One thing I have always wondered about Microsoft, though. Years ago I played a little with CP/M, and when I got my first MS-DOS computer back in the mid '80s I thought I was having flashbacks. I swear CP/M is still hiding down in the depths of Win-XP code. Never understood how he got away with that.
14
posted on
08/11/2003 9:27:14 PM PDT
by
Clinging Bitterly
(Keep forgetting to update this thing from thread-specific taglines. Am I the only one?)
To: glorgau
A federal jury awarded a former University of California researcher $521 million today in a lawsuit against Microsoft that asserted its Explorer Web browser infringed a patent for sending software applications over the Internet. This sounds like yet another ridiculously overbroad patent that the USPTO rubber-stamped.
To: steplock
What the hell did this guy supposedly patent?

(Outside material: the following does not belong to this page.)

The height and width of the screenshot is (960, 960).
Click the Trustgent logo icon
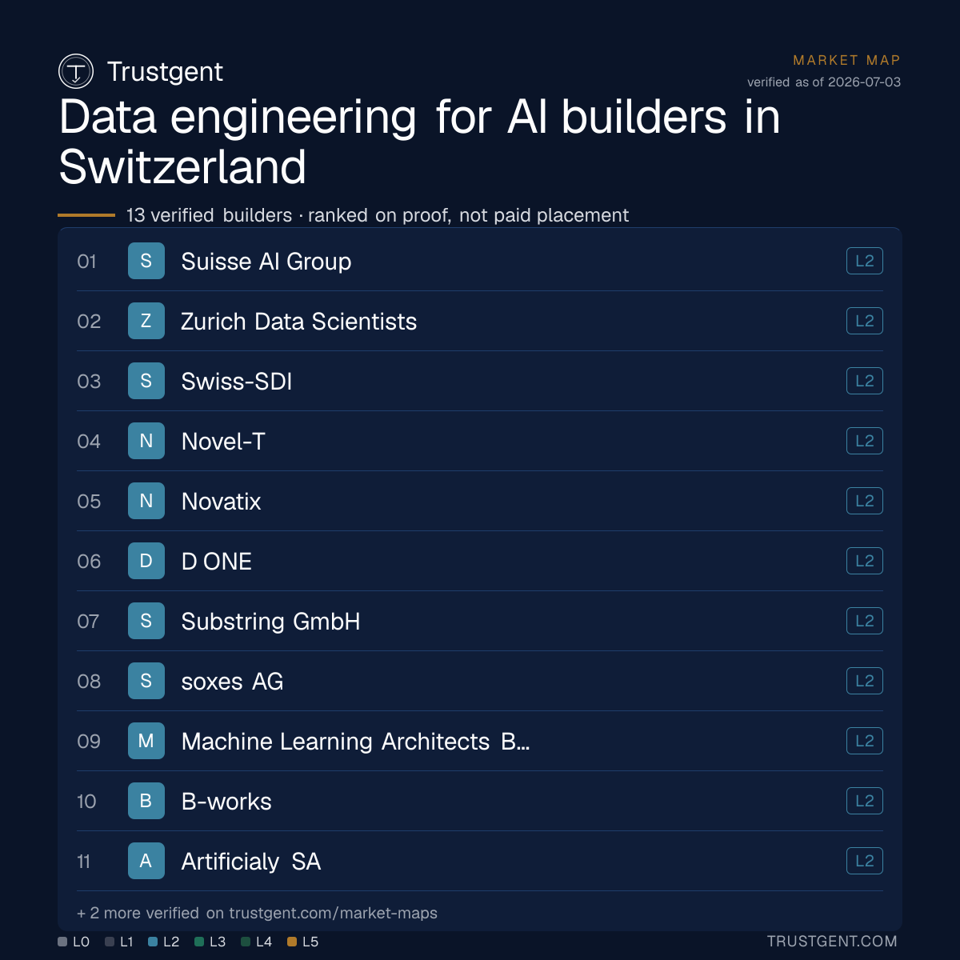pyautogui.click(x=76, y=71)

Well, I think I need to call my lawyer. The patent seems to cover the remote execution of an application capable of rendering an object or data to the clients screen over the web, when client enters the parameters for the object's or data's creation remotely.
Here's the thing: The patent was filed for in October of 1994. I released an interactive web application called wwwCAD in January 1994 (just looked it up) that basically did the same thing (user entered coord's and then submitted, which tripped a Perl script, which tripped a C app via the shell, which sent the coords over serial link to our Amiga "rendering box" running DKBTrace (the forerunner to POVRay), which rendered and returned a complete image, which the C app placed online, and which the Perl script returned to the user. For basic boxes and designs, the process only took a few seconds. For complex images, the process could take HOURS!
Sure, it was primitive and hokey, but meets every condition of this patent and it WAS prior art! I wonder what kind of evidence I'd need (the servers were taken offline in '96, and I don't even own the Amiga anymore).
To: steplock
What the hell did this guy supposedly patent?An interactive graphics program. I vaguely remember it when it came out. If you could stand to wait for the whole thing to load (back then with slower modems) it was pretty cool.
I have no idea if Wei/M$' challenge or Doyle's judgement will win in the end, but there are VERY few details in this article.
17
posted on
08/11/2003 9:43:51 PM PDT
by
cake_crumb
(UN Resolutions = Very Expensive, Very SCRATCHY Toilet Paper)
To: Dave in Eugene of all places
I'm trying to figure out what this guy thinks he invented.U.S. Patent 5,838,906, Filed in October, 1994, Issued November 17, 1998 Inventors: Michael D. Doyle, David C. Martin and Cheong Ang
18
posted on
08/11/2003 9:44:44 PM PDT
by
HAL9000
To: steplock
"This does seem a bit odd because I KNOW that we installed similar software capabilities on several business sites in Houston, Tx back around 1984!"I believe he patented what became the standard application development interface (API) so that internet based companies could take advantage of interactive programs via the web. It was called Mosaic, I think.
19
posted on
08/11/2003 10:00:58 PM PDT
by
cake_crumb
(UN Resolutions = Very Expensive, Very SCRATCHY Toilet Paper)
To: DB
Thanks for the comment. It seems to me probable that the patent can be overturned on the "prior art" basis, since there have indeed been many published and public domain systems that used remote execution. The first I can remember was Tripos, written at the University of Cambridge in the 1970s.
But that does not seem to be Microsoft's position. Their spokesman seemed to be claiming that Microsoft had invented the technology independently in house, and so was entitled to use it. That's not true: if they "concealed" the technology - ie kept it a trade secret - they automaticaly lose any claim to priority.